Cardioprotective effects of electroacupuncture pretreatment on patients undergoing heart valve replacement surgery: a randomized controlled trial.
Abstract
BACKGROUND: Cardiac ischemia-reperfusion injury after cardiopulmonary bypass contributes to postoperative morbidity and mortality in patients with open-heart surgery. This randomized controlled trial was designed to address the protective effects of electroacupuncture (EA) pretreatment on myocardial injury in patients undergoing heart valve replacement surgery. METHODS: Sixty patients with acquired heart valve disease were randomly allocated to the EA pretreatment group or the control group. Patients in the EA group received EA stimulus at bilateral Neiguan (PC 6), Lieque (LU 7), and Yunmen (LU 2) for 30 minutes each day for five consecutive days before surgery.
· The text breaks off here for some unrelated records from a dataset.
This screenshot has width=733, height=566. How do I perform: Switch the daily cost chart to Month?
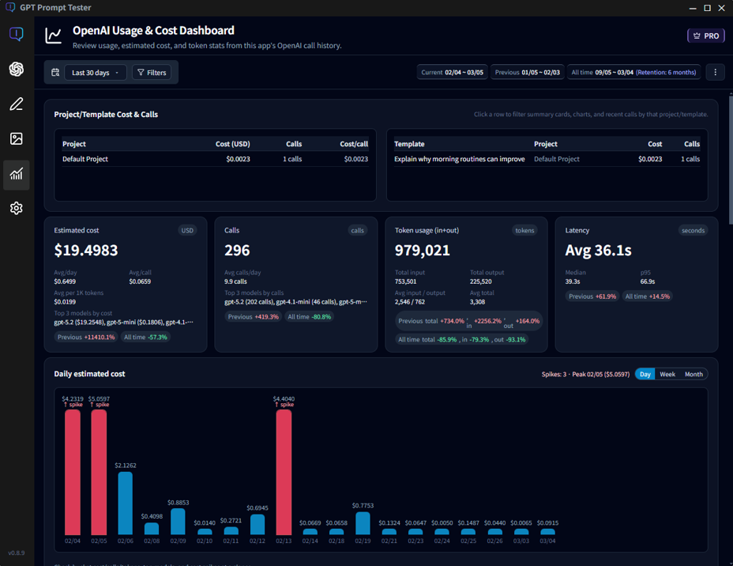coord(692,374)
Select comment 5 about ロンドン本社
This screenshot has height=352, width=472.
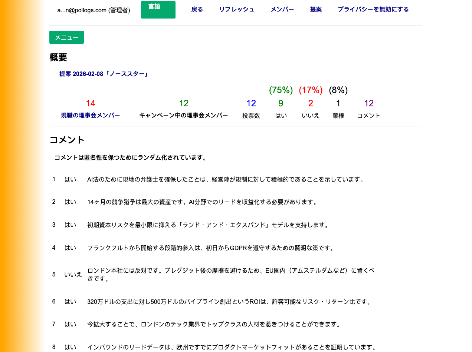[x=231, y=275]
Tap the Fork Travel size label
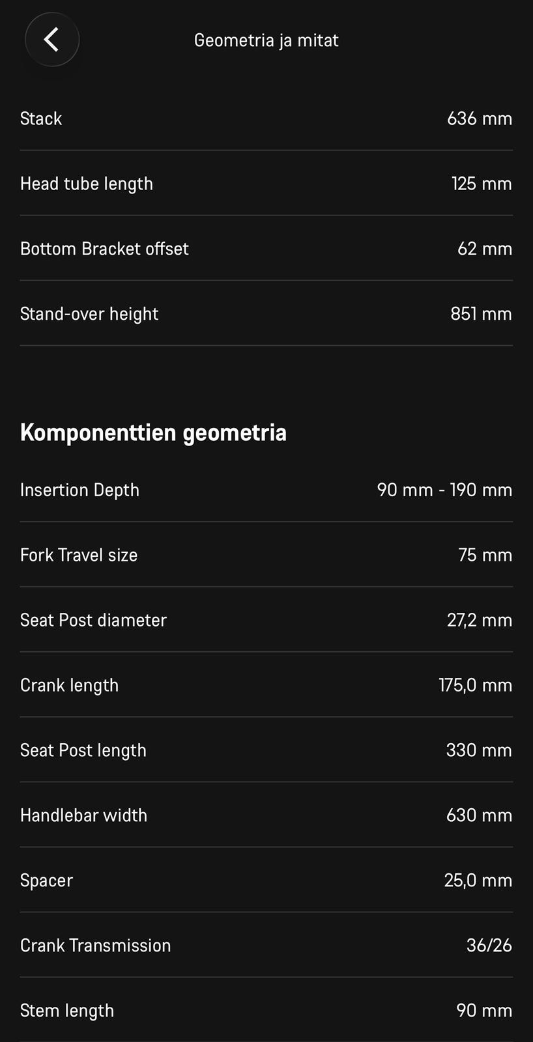 (79, 555)
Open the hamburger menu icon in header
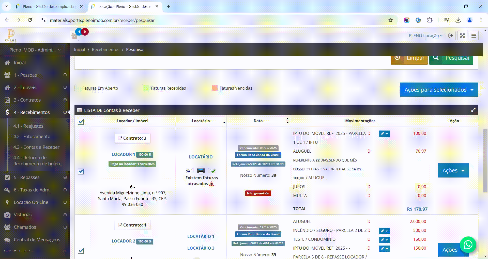 (474, 36)
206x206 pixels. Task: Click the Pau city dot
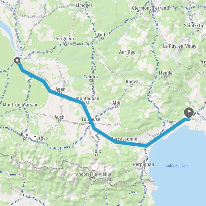(x=24, y=138)
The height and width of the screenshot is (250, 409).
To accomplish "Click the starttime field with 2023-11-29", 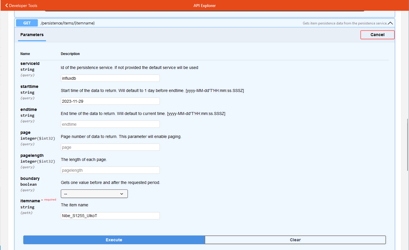I will (110, 101).
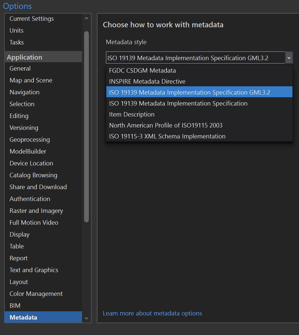Open the Current Settings page
The image size is (299, 335).
tap(32, 19)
Hemodynamic data, mechanical ventilation time, inotropic drug use in the intensive care unit, serum cardiac troponin I concentrations, morbidities, and mortalities were compared between the two groups. This trial is registered with ClinicalTrials.gov, number NCT00732459. RESULTS: At 6 hours, 12 hours, and 24 hours after reperfusion, levels of serum cardiac troponin I were significantly decreased in the EA group (5.74 +/- 0.67, 6.22 +/- 0.66, and 5.21 +/- 0.58) compared with that in the control group (7.89 +/- 0.74, 8.34 +/- 1.08, and 7.57 +/- 0.89, p < 0.05). The EA pretreatment significantly reduced overall serum troponin I release at 6 hours, 12 hours, and 24 hours after aortic cross-clamp removal. Meanwhile, EA pretreatment also reduced the inotrope score at 12 hours, 24 hours, and 48 hours after the intensive care unit arrival and shortened intensive care unit stay time (p < 0.05). CONCLUSIONS: The present study demonstrated that EA pretreatment may alleviate cardiac ischemia-reperfusion injury in adult patients undergoing heart valve replacements. This simple and convenient treatment has the potential to be used in the clinic for reducing myocardial injury in patients with heart valve replacement surgery."
Souce
Ann Thorac Surg. 2010 Mar;89(3):781-6. doi: 10.1016/j.athoracsur.2009.12.003.